4/14/2010 11:13:01 AM

Personally, I prefer to meal plan by the month - it relieves a lot of stress. I try and shop just once a week and stick to the list. My family has favorites that I rotate in so we all are happy about our supper time. Sprouts is a great place to buy produce if it is available in your area. I also use a lot of spices when cooking, cumin is a family favorite as well as smoked paprika and italian seasoning.
3/31/2010 8:47:16 AM

WHEREIS170's SparkPage
I don't buy junk food or prepackaged products anymore. They are full of too many preservatives and salt. I have changed my grocery habits to getting only what will get me thru 5 days. I also have a standard list of spices I keep on hand to add flavor and better taste to simple receipies. My favorite one is "Smoked Paprika". It is great on everything. I use Thyme alot on pork and chicken. Yum
4/15/2009 12:59:27 PM

I only eat out about once a month, when I meet up with friends for dinner. I rarely buy takeaways, as they are high in cost, fat, salt & calories. I live on my own, so I tend to batch cook at the weekends, portion out the meals and freeze them for later on during the week, so that I don't end up eating the same thing 4 days in a row. I make 2 or 3 dishes to give myself a bit of variety, plus soup for lunch, which is low in cost & calories.
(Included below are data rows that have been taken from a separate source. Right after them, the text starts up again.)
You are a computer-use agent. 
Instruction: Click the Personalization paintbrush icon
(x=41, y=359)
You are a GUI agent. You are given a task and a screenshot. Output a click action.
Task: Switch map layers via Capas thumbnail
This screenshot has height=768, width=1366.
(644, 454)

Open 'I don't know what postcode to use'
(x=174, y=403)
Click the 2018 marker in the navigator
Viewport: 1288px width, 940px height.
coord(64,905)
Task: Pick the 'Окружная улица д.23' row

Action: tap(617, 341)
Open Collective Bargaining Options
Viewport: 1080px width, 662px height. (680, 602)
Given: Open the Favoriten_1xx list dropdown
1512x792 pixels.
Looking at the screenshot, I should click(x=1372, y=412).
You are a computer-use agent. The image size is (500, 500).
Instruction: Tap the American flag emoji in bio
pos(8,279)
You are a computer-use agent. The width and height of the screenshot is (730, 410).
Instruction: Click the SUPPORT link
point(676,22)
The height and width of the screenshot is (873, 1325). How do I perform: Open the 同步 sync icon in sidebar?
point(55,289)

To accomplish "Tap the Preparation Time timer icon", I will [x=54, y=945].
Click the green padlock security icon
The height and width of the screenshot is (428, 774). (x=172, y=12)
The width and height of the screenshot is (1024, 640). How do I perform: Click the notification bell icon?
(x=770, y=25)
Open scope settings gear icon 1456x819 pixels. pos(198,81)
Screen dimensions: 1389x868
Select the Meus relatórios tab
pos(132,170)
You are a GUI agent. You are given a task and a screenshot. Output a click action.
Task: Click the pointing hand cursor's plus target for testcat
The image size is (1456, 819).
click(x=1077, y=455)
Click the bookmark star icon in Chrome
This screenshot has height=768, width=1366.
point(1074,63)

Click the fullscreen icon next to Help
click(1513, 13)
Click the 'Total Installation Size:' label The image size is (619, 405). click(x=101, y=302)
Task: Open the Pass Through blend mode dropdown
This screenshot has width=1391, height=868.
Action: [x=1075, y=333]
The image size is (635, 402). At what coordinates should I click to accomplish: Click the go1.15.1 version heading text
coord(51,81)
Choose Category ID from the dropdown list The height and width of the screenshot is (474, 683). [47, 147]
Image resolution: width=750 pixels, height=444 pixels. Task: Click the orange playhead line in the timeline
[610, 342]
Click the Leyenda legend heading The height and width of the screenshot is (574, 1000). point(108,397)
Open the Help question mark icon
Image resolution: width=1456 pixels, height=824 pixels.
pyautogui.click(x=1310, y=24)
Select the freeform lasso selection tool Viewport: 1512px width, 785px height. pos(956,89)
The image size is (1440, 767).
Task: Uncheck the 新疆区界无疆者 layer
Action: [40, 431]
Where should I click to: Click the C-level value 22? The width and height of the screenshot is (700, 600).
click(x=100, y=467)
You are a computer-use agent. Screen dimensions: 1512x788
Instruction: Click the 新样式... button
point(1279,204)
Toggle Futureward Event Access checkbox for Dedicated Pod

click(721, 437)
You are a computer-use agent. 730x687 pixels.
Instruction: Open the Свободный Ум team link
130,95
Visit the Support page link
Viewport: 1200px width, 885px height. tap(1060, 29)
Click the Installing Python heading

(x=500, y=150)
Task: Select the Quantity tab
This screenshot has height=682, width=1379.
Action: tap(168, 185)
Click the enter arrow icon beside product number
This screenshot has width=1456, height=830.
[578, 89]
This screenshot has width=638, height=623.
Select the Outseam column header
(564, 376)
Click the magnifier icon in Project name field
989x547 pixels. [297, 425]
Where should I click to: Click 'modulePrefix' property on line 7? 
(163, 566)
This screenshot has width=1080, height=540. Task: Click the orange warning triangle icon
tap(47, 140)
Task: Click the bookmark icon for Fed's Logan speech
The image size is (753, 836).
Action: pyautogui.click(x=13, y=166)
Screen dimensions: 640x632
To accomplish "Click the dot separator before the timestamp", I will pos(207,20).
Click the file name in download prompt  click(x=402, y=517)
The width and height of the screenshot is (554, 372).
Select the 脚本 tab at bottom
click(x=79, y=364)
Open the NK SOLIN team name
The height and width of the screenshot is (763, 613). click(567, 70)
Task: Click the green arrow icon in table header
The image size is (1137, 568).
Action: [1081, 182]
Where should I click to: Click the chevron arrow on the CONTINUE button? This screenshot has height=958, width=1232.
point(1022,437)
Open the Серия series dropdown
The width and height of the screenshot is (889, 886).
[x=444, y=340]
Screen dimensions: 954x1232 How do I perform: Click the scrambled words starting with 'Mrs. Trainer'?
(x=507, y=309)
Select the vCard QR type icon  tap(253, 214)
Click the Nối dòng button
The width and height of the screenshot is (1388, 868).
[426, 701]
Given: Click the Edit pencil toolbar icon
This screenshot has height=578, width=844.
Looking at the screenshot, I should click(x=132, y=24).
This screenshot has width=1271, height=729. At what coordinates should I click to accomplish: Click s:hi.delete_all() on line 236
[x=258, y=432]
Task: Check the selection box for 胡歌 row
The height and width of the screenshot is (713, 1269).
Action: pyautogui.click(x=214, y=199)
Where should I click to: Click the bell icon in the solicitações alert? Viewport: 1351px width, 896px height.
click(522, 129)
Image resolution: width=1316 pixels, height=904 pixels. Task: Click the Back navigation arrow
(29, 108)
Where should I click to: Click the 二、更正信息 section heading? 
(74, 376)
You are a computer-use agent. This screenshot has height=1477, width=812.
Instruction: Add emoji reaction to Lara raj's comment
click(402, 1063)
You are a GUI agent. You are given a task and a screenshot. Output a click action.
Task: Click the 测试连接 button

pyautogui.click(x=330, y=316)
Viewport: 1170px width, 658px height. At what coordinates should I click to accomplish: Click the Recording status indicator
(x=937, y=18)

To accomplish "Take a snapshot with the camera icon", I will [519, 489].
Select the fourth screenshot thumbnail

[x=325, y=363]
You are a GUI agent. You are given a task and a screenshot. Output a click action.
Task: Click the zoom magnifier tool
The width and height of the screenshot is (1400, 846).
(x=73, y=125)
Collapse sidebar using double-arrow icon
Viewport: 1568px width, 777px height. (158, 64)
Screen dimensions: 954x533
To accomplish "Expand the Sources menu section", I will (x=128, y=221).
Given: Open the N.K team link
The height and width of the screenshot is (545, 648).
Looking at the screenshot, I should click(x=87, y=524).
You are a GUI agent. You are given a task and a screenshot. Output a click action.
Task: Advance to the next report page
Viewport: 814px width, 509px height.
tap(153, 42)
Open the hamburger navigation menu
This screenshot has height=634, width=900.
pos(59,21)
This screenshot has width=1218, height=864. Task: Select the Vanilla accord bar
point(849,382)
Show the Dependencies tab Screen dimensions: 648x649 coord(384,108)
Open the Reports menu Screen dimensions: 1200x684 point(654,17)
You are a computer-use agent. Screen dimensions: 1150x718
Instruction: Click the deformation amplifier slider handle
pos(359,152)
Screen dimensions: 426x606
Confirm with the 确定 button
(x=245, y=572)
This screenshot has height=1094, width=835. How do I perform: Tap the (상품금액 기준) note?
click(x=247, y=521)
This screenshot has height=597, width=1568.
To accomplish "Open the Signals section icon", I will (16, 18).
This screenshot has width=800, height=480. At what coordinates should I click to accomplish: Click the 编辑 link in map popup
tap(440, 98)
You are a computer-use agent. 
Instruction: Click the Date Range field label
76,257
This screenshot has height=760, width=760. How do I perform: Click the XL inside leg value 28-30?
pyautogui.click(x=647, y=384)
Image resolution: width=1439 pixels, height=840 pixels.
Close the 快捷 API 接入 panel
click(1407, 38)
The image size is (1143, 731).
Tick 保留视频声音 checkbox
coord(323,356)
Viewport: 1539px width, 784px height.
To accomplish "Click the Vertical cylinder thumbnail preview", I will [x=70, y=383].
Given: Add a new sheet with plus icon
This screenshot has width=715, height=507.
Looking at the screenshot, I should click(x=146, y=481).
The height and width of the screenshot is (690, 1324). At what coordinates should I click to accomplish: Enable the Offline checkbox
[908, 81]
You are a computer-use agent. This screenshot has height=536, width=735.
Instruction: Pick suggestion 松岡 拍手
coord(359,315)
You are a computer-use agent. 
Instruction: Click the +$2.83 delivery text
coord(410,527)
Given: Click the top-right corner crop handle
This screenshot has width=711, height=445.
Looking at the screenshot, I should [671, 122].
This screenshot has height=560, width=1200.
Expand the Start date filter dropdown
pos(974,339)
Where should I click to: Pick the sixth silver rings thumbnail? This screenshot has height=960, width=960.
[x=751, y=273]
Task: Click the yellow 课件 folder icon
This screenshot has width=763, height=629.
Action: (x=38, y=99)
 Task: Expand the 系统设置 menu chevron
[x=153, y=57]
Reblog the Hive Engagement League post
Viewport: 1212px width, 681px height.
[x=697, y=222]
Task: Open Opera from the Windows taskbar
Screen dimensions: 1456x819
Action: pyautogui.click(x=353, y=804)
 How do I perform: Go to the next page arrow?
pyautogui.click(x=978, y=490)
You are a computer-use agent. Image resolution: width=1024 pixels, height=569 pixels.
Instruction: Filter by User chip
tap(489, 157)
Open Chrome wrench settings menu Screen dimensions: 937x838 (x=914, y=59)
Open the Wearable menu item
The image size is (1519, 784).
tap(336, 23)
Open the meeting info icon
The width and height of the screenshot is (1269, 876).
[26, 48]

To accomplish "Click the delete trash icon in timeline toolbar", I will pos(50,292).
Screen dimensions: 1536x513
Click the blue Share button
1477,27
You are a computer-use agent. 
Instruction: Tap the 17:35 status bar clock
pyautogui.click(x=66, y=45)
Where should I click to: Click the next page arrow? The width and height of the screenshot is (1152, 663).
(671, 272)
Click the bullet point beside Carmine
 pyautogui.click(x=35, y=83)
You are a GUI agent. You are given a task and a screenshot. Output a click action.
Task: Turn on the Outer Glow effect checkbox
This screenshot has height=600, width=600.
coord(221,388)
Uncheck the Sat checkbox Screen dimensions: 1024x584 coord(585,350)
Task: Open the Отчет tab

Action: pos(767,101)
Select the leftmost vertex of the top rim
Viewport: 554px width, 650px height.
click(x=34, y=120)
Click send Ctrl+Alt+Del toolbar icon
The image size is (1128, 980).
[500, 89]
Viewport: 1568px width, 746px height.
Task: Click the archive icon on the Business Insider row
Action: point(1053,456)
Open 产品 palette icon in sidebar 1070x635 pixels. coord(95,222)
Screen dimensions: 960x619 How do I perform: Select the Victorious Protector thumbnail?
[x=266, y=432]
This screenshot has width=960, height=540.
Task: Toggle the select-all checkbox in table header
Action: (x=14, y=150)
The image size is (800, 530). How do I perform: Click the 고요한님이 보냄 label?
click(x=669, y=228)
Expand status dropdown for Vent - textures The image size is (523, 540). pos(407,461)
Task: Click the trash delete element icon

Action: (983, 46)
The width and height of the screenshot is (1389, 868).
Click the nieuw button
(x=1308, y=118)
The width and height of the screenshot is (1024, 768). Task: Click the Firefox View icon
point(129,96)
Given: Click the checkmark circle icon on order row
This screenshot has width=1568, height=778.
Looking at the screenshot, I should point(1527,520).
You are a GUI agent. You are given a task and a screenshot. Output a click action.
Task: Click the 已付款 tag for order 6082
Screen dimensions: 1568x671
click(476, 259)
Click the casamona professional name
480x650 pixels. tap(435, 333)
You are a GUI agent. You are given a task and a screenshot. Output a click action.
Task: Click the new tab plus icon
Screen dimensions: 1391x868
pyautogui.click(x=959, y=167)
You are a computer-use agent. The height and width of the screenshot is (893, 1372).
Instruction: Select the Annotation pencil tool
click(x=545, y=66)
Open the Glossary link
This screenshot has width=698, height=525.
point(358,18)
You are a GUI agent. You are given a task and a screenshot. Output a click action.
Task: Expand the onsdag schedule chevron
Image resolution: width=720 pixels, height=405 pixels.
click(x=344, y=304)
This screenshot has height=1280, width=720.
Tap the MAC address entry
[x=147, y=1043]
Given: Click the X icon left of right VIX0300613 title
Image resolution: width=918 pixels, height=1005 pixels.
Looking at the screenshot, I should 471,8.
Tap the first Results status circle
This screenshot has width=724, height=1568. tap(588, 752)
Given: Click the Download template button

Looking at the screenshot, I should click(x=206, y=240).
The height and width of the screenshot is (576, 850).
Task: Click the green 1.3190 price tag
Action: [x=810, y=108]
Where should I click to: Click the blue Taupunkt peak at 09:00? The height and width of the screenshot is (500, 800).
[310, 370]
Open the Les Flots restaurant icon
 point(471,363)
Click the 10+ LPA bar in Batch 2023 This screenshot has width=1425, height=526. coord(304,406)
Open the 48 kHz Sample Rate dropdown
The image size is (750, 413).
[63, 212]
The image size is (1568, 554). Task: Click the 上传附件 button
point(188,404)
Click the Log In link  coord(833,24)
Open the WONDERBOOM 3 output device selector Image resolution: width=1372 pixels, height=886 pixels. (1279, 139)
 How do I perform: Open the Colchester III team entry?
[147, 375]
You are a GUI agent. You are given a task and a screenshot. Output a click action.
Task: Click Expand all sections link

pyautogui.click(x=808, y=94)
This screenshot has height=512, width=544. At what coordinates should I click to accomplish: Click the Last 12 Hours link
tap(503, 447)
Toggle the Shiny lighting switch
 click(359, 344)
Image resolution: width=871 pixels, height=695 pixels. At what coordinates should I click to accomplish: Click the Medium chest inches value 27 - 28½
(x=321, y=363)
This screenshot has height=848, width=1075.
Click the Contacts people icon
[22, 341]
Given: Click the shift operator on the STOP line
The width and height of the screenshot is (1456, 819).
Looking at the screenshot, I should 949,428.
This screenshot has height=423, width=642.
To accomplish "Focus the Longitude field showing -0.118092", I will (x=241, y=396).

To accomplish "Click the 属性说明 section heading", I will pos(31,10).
I always make a list before I go shopping and try not to impulse buy, as I don't like wasting food. I usually buy generic brands (or whatever is on offer - BOGOFs, 3 for 2, etc), although there are some items where I prefer a named brand. For those items, I buy them in bulk when they are on offer. I like to shop at Lidl, which is often a little cheaper than Tesco or Morrisons. I'm also Queen of the "Reduced for Quick Sale" aisle, and will buy meat, bread and veggies that can be frozen or will keep in the fridge for a few days until I can use them.

It isn't necessary to eat low quality meals just because you are on a budget. With a little careful planning and preparation you can eat healthily without breaking the bank.